Toute l’équipe de production de Dumont 360 a été extrêmement aimable. Il est stupéfiant de voir tous ces passionnés travailler, semblant réellement prendre leur pied dans ce métier. Même Dumont semblait apprécier de pouvoir simplement être en ondes sans devoir constamment vendre sa salade adéquiste. Si j’avais besoin d’une expérience me donnant le goût de la télévision, la voilà.

Et ça ne fait que renforcer ma déception d’avoir manqué Martineau ce matin.

Le tourbillon médiatique

Tout ce tourbillon médiatique m’est étrange. Ce matin, en faisant mes courses, je me demandais si la dame qui me fixait incessamment avait vu l’émission hier soir où si c’était simplement mon imagination. Peut-être pensait-elle me reconnaître. Ou peut-être était-elle simplement dans la lune. Comment faire la différence? Comment décrypter le regard quand tout le monde autour jouit d’un avantage que je n’ai pas : ils ont la capacité de savoir qui je suis, de connaître mes idées et mes opinions, et je n’ai absolument aucune idée des leurs.

Peut-être est-ce pour cela qu’avant la télévision, avant la radio, j’ai surtout choisi l’écriture? Et si j’avais envie que ça change?

Contrat avec la SSJB

J’aurais voulu en parler plus tôt, mais avec la mort de Pierre Falardeau je trouvais un peu indécent de me réjouir publiquement.
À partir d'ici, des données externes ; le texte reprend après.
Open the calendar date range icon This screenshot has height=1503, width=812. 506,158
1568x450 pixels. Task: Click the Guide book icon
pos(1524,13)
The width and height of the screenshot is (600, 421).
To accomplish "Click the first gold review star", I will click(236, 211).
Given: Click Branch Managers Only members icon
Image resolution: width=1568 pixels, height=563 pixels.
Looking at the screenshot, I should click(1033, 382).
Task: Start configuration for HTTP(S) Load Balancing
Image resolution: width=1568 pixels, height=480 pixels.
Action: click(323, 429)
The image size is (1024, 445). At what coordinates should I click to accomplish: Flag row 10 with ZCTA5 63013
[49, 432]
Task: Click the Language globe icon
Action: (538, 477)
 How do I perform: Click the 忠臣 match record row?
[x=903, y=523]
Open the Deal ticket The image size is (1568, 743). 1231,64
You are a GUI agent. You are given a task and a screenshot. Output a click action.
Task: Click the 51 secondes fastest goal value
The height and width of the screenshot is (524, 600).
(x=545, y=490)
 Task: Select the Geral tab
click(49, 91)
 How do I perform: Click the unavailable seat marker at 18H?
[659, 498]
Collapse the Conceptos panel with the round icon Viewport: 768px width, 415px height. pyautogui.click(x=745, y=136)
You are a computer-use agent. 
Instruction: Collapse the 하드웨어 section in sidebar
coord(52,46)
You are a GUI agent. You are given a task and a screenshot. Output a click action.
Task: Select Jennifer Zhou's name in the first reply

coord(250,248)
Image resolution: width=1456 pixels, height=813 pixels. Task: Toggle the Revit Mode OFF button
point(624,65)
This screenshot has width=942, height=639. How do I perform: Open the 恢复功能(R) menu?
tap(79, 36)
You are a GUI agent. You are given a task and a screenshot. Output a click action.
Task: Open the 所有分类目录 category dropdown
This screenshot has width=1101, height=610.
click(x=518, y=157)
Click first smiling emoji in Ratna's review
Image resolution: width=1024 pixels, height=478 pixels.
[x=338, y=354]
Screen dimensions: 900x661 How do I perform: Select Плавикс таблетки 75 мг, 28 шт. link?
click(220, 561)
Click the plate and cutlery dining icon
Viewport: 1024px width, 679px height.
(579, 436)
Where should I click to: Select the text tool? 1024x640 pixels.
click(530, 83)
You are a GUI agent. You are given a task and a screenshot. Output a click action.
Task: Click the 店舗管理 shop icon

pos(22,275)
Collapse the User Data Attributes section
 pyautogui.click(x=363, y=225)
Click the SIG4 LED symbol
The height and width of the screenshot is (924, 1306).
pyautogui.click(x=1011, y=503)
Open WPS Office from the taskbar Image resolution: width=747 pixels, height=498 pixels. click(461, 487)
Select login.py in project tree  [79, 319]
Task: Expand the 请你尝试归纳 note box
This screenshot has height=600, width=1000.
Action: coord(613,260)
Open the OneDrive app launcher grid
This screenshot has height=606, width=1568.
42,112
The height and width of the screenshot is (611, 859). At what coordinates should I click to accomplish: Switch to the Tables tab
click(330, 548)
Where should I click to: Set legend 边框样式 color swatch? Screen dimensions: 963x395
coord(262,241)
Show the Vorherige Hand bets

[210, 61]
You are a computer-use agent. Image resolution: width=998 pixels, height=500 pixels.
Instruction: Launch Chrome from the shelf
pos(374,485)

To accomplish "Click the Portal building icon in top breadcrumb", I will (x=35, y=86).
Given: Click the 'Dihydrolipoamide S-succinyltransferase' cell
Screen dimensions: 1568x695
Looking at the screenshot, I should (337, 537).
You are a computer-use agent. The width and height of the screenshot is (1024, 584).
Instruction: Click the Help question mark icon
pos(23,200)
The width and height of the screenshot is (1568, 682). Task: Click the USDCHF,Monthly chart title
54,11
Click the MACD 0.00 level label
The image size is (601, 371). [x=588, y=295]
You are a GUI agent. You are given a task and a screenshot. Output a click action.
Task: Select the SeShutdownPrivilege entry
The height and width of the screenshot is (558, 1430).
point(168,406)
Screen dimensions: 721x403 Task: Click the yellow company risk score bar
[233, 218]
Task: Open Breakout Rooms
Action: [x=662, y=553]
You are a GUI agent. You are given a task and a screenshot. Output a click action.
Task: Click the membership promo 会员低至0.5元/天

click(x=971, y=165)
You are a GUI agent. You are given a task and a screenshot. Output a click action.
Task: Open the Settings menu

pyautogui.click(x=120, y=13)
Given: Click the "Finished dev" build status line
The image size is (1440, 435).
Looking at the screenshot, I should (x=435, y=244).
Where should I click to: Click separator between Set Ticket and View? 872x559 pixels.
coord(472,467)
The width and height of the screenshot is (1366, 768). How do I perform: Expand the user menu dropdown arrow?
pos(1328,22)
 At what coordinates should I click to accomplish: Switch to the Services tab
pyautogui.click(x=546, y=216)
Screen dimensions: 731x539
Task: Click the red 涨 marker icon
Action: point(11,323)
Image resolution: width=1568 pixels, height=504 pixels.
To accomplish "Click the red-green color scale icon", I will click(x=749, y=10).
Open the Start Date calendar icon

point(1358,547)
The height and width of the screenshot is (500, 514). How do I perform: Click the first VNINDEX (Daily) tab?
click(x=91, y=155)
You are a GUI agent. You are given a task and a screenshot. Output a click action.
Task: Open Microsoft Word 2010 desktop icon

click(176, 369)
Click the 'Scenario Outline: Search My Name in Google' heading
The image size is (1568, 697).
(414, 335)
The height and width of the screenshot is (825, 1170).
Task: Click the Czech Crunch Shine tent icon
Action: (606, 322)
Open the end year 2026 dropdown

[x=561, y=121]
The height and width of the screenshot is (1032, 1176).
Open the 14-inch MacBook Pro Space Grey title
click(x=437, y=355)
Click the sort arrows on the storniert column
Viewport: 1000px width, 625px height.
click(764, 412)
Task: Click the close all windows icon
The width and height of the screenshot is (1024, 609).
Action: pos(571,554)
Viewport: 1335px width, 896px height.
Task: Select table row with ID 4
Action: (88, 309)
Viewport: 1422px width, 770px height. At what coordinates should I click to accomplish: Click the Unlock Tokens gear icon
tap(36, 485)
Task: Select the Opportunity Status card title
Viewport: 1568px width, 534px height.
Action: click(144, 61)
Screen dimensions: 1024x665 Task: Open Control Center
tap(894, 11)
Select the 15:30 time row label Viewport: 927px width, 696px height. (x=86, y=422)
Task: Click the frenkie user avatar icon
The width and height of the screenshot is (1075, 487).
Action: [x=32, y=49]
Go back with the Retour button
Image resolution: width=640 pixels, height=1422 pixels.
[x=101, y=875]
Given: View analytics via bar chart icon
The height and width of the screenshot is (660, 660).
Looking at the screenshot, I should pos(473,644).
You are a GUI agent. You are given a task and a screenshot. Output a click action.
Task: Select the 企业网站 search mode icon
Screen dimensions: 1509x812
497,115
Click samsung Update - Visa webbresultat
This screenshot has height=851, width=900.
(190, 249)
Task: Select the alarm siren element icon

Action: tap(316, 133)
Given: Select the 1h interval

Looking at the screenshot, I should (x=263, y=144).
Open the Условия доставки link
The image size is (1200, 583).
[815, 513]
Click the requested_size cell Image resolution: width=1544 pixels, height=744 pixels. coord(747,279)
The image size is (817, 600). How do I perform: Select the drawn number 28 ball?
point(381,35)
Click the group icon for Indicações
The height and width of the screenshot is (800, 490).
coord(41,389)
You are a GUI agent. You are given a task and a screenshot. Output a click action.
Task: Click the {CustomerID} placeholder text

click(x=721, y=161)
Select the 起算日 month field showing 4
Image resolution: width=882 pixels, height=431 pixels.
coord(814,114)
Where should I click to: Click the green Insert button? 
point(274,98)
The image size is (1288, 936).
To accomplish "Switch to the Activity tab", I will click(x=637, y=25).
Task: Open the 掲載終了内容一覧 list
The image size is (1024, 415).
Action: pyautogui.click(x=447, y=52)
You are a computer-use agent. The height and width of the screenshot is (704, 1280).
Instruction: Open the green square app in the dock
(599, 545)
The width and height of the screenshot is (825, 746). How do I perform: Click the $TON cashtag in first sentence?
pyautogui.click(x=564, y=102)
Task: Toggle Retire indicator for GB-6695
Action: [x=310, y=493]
J’ai signé un contrat avec la Société Saint-Jean-Baptiste de Montréal, après quelques mois de discussions. Je m’occupe d’une partie de leurs communications, d’un concours de plaintes à l’Office de la langue française qui verra le jour sous peu et d’ici une semaine ou deux une bannière en haut de mon blogue conduira aux sites de la SSJB et du Mouvement Montréal français.

Ce contrat me permet de travailler une journée de moins par semaine dans mon emploi régulier et d’avoir ainsi davantage de temps pour écrire. Je me rapproche ainsi de mon but, qui est de pouvoir vivre en faisant ce que j’aime.

Au fond, la véritable leçon que je retiens de toutes mes aventures est d’une simplicité affolante: il faut suivre ses passions et ne pas s’inquiéter pour l’argent. Quand on aime vraiment quelque chose, qu’on s’y donne à fond, qu’on y rêve la nuit, l’aspect monétaire suit irrémédiablement. Il faut avoir le courage de persévérer et de ne pas céder aux douces sirènes de l’argent facile qui ne font qu’éloigner la vraie réalisation de soi.

Je sais que ce billet peut paraître prétentieux aux yeux de certains et qu’on n’hésitera pas à me le souligner. C’est correct; je peux vivre avec cela. J’avance, ce blogue est mon tremplin, et qui sait ce que je pourrai ensuite réaliser.

Merci à vous tous, chers lecteurs. Vous êtes entre 500 et 800 à me lire quotidiennement, plus de 10 000 visiteurs différents par moi, et près de 200 qui sont abonnés à mes flux RSS. À vous tous, et à tous ceux qui croient aux causes que je défends, merci. Merci de faire un pas de plus vers la réalisation de mes rêves.

Et peut-être, j’ose espérer, de nos rêves.